**Exercise details:** In the passage on racial reckoning and team names, switch "movement" to "campaign" and write out the part from "From colorful caricatures" up to and including "Washington Football Team." again.

**Document extract:**
In the summer of 2020 and during the Covid-19 pandemic, the murder of George Floyd in Minneapolis, Minnesota catalyzed a wave of racial reckoning in the United States. Protesters took to the streets demanding change in the way the nation, citizens, and businesses treat people of different races and ethnicities.
From colorful caricatures to racist histories, private and public organizations reevaluated their role in perpetuating harmful stereotypes. Businesses and individuals, from the Aunt Jemima brand to the Dixie Chicks (now just the Chicks), altered such imagery and language to not reflect a harmful past.
Professional sports and sports teams were not immune to such a comprehensive and widespread movement, especially in relation to their team names and mascots. The Washington Redskins of the NFL were first to grapple with their fate. After years of debate, the movement initiated an almost immediate name change in response to sponsor backlash in light of the cultural shift. The Washington Redskins became the Washington Football Team.
The Cleveland Indians of Major League Baseball were next. Just a few years after dropping the Chief Wahoo logo, Cleveland began the process of establishing a new name — one free of Native American imagery. The Cleveland Guardians came to fruition in 2021.

**Data excerpts:**
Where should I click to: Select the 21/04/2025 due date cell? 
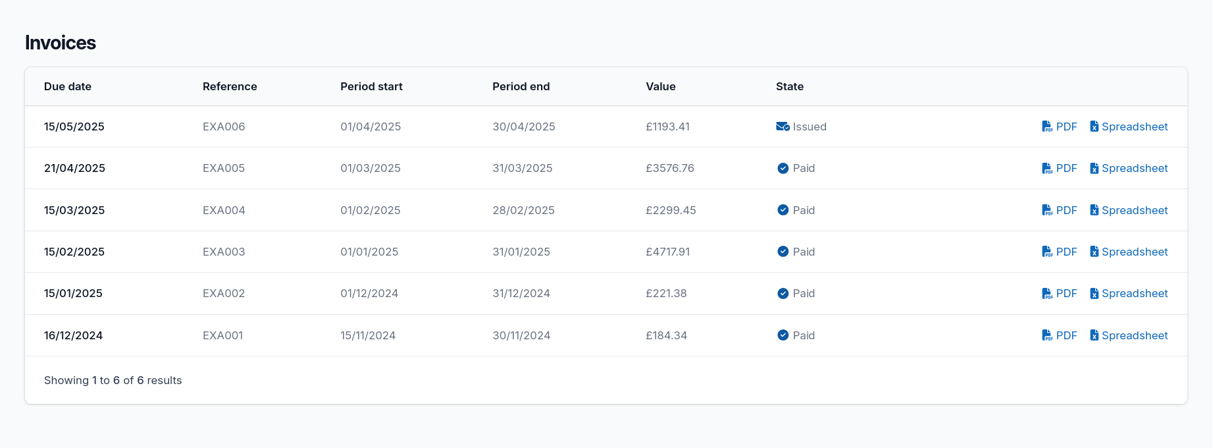tap(74, 169)
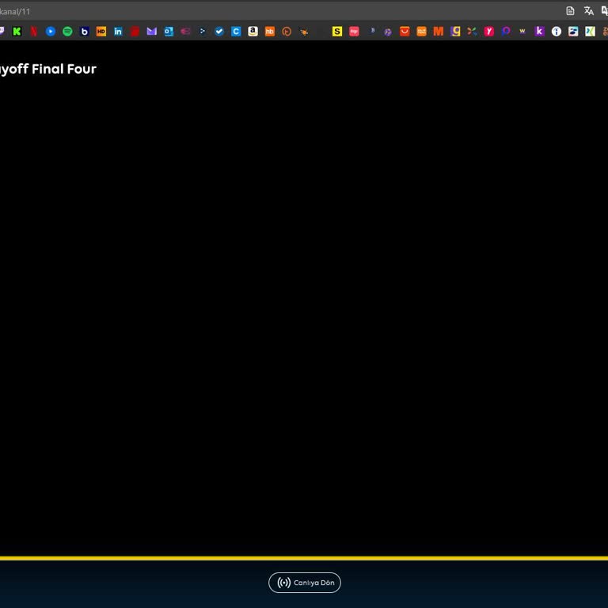Open the Twitch bookmark
This screenshot has width=608, height=608.
pyautogui.click(x=2, y=32)
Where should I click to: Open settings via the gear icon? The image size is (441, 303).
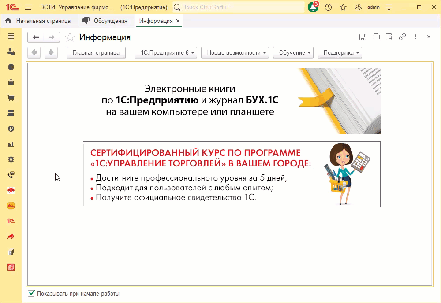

**Exercise response:**
From colorful caricatures to racist histories, private and public organizations reevaluated their role in perpetuating harmful stereotypes. Businesses and individuals, from the Aunt Jemima brand to the Dixie Chicks (now just the Chicks), altered such imagery and language to not reflect a harmful past.
Professional sports and sports teams were not immune to such a comprehensive and widespread campaign, especially in relation to their team names and mascots. The Washington Redskins of the NFL were first to grapple with their fate. After years of debate, the campaign initiated an almost immediate name change in response to sponsor backlash in light of the cultural shift. The Washington Redskins became the Washington Football Team.